Quante volte nella subway guardiamo gli zaini di coloro che ci circondano? Ma ci meritiamo veramente tutti di vivere a New York?

Stefano De AngelisbyStefano De Angelis
La banalità del male che stringe nella morsa del terrorismo New York

L'entrata chiusa della Subway vicino Times Square questa mattina (Foto VNY/G.P.)

Time: 4 mins read

Un’altra volta, un altro attacco. Questa volta nessun morto, nessun ferito tranne l’attentatore, ma la paura è sempre quella, la medesima paura che sconvolge ogni città del mondo dopo un attentato terroristico, un paura che però a New York ha un significato diverso, forse più crudele.

Ebbene, soltanto poche settimane fa parlavamo di un attentato terroristico di matrice jihadista, asimmetrico ed isolato come diremmo io e I miei colleghi, con quel truck impazzito a tutta velocità sulla folla di Manhattan e lui, l’ennesimo jihadista ultraradicalizzato online, attaccare la folla all’urlo di “Allah Akbar”.

Lo sappiamo, New York è una città che va veloce, che non si ferma mai, ne tanto meno si lascia intimidire. Ma c’è un qualcosa in questo attacco che spiazza più del solito, il modo in cui se ne parla. La normalità dell’essere sotto attacco. La consapevolezza che non risponderemo. La banalità del male che si palesa inarrestabile e in tutta la sua essenza, coniando le parole di un gigante del pensiero, Hannah Arendt.

Personalmente, da persona che ogni giorno lavora per tenere al sicuro questo Paese e ben saldi i nostri valori e la nostra Democrazia, questo attacco non mi sorprende. Certo, mi impressiona vedere il Port Authority Terminal sotto assedio, quelle banchine dove centinaia di volte ho preso il bus colme di agenti della SWAT, quei tunnel impolverati che si collegano tra loro e che si intrecciano come arterie nel cuore della città, quella Ottava Avenue chiusa parzialmente al traffico senza senso del dicembre newyorkese. Ma non mi sconvolge comunque questa esplosione.

Non ricordo ormai quante volte ho preso la subway e, nel mentre raggiungevo la mia meta, guardavo gli zaini di coloro che mi circondavano. Quante volte ho pensato “e se qualcuno avesse una bomba?”. Ecco quella bomba oggi è esplosa. Una “pipe bomb” in gergo tecnico, una bomba rudimentale che si riesce a costruire con meno di dieci dollari e la cui deflagrazione può comportare effetti devastanti. Esplosa in anticipo, probabilmente perché l’attentatore avere male installato il sistema di fili che collegava l’esplosivo all’innesco, non ha fatto troppi danni. Ma ci lascia tante domande a cui dover dare una risposta.

_Compito A_.
Copia dal testo sull'attentato a New York il passo che comincia con "Non ricordo ormai" e finisce con "dare una risposta.".
_Compito B_.
Rispondi in base al testo sull'attentato a New York:
(i) Con quale mezzo fu colpita la folla di Manhattan nell'attentato di poche settimane prima?
(ii) A quale pensatore viene ricondotta l'espressione "banalità del male"?
(iii) Con meno di quanti dollari si può costruire una "pipe bomb"?

_Materiale fornito_.
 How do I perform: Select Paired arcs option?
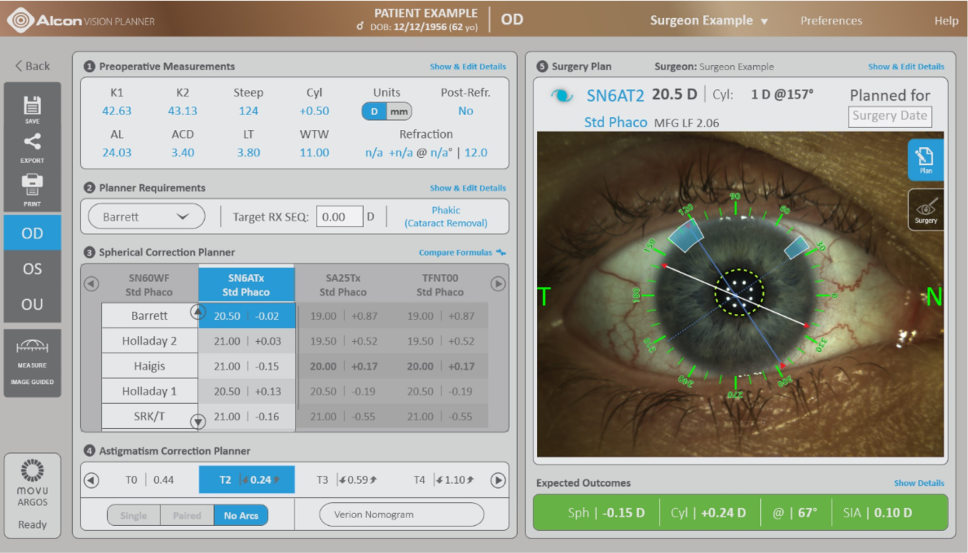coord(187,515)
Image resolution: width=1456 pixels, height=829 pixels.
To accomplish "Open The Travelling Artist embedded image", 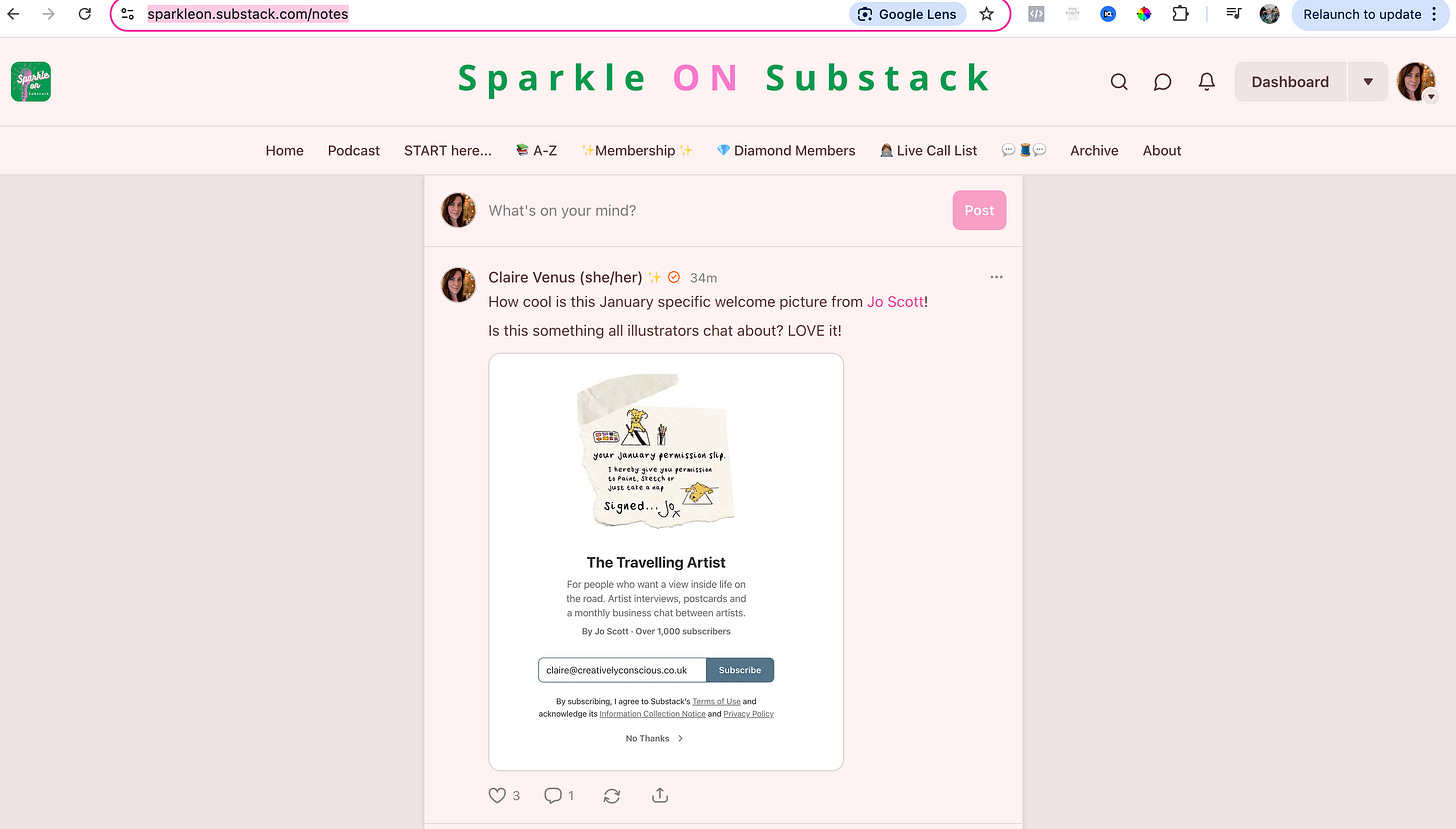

_Risposta svolta A_.
Non ricordo ormai quante volte ho preso la subway e, nel mentre raggiungevo la mia meta, guardavo gli zaini di coloro che mi circondavano. Quante volte ho pensato “e se qualcuno avesse una bomba?”. Ecco quella bomba oggi è esplosa. Una “pipe bomb” in gergo tecnico, una bomba rudimentale che si riesce a costruire con meno di dieci dollari e la cui deflagrazione può comportare effetti devastanti. Esplosa in anticipo, probabilmente perché l’attentatore avere male installato il sistema di fili che collegava l’esplosivo all’innesco, non ha fatto troppi danni. Ma ci lascia tante domande a cui dover dare una risposta.

_Risposta svolta B_.
(i) Con un truck lanciato a tutta velocità sulla folla.
(ii) Ad Hannah Arendt.
(iii) Con meno di dieci dollari.